Here’s what you would see:

../../../_images/query-watchdog-example.png

It’s usually enough to enable Query Watchdog and set the output/input threshold ratio, but you also have the option to set two additional properties: spark.databricks.queryWatchdog.minTimeSecs and spark.databricks.queryWatchdog.minOutputRows. These properties specify the minimum time a given task in a query must run before cancelling it and the minimum number of output rows for a task in that query.

For example, you can set minTimeSecs to a higher value if you want to give it a chance to produce a large number of rows per task. Likewise, you can set spark.databricks.queryWatchdog.minOutputRows to ten million if you want to stop a query only after a task in that query has produced ten million rows. Anything less and the query succeeds, even if the output/input ratio was exceeded.
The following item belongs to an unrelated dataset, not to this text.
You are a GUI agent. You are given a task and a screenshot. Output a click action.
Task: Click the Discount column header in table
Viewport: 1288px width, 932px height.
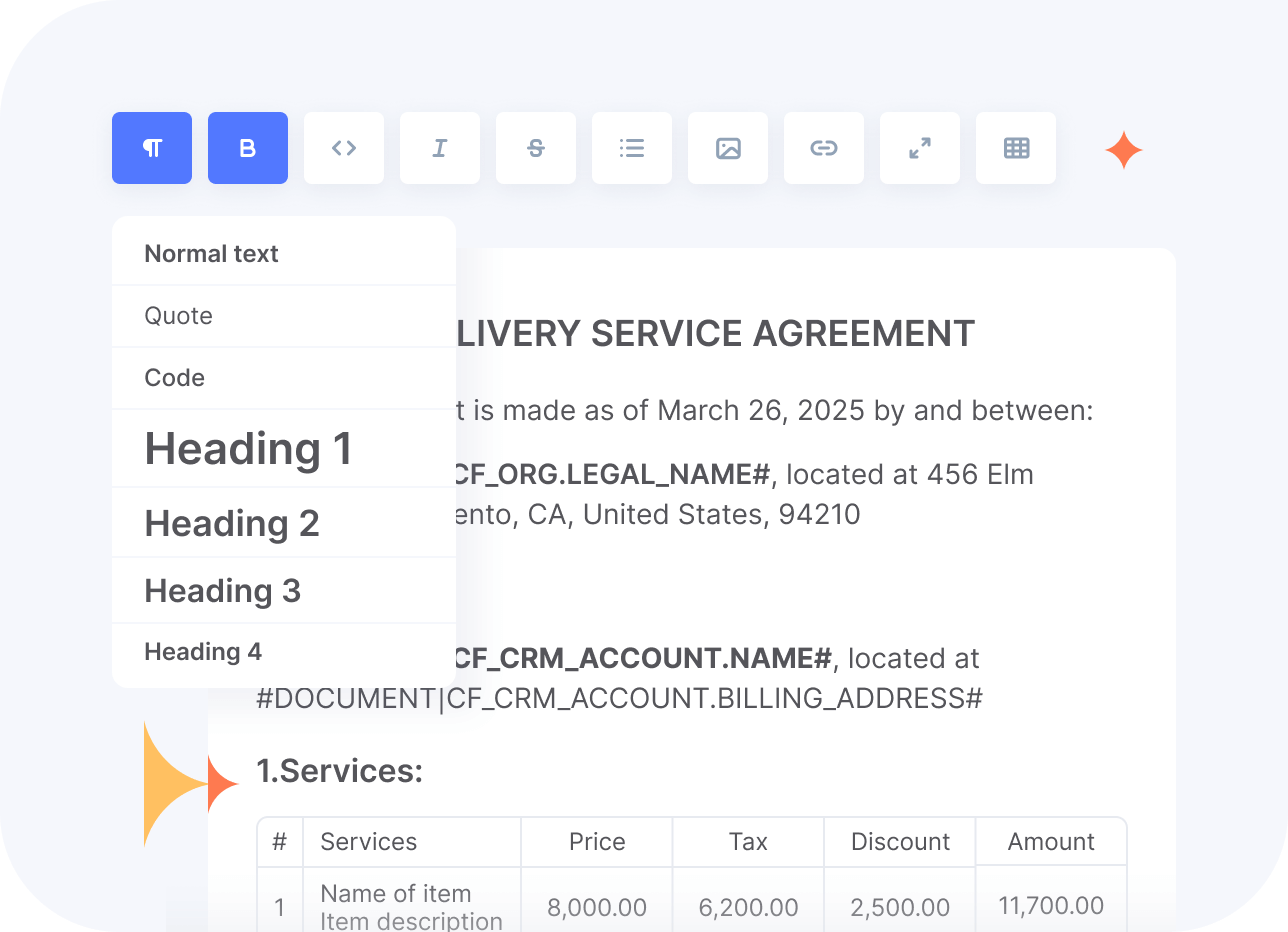point(900,842)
spark.conf.set("spark.databricks.queryWatchdog.minTimeSecs", 10L)
spark.conf.set("spark.databricks.queryWatchdog.minOutputRows", 100000L)

Tip

If you configure Query Watchdog in a notebook, the configuration does not persist across cluster restarts. If you want to configure Query Watchdog for all users of a cluster, we recommend that you use a cluster configuration.

Detect query on extremely large dataset

Another typical large query may scan a large amount of data from big tables/datasets. The scan operation may last for a long time and saturate cluster resources (even reading metadata of a big Hive table can take a significant amount of time). You can set maxHivePartitions to prevent fetching too many partitions from a big Hive table. Similarly, you can also set maxQueryTasks to limit queries on an extremely large dataset.

spark.conf.set("spark.databricks.queryWatchdog.maxHivePartitions", 20000)
spark.conf.set("spark.databricks.queryWatchdog.maxQueryTasks", 20000)

Note

maxHivePartitions is available in Databricks Runtime 3.4 and above. maxQueryTasks is available in Databricks Runtime 3.5 and above.

When should you enable Query Watchdog?

Query Watchdog should be enabled for ad hoc analytics clusters where SQL analysts and data scientists are sharing a given cluster and an administrator needs to make sure that queries “play nicely” with one another.

When should you disable Query Watchdog?

In general we do not advise eagerly cancelling queries used in an ETL scenario because there typically isn’t a human in the loop to correct the error. We recommend that you disable Query Watchdog for all but ad hoc analytics clusters.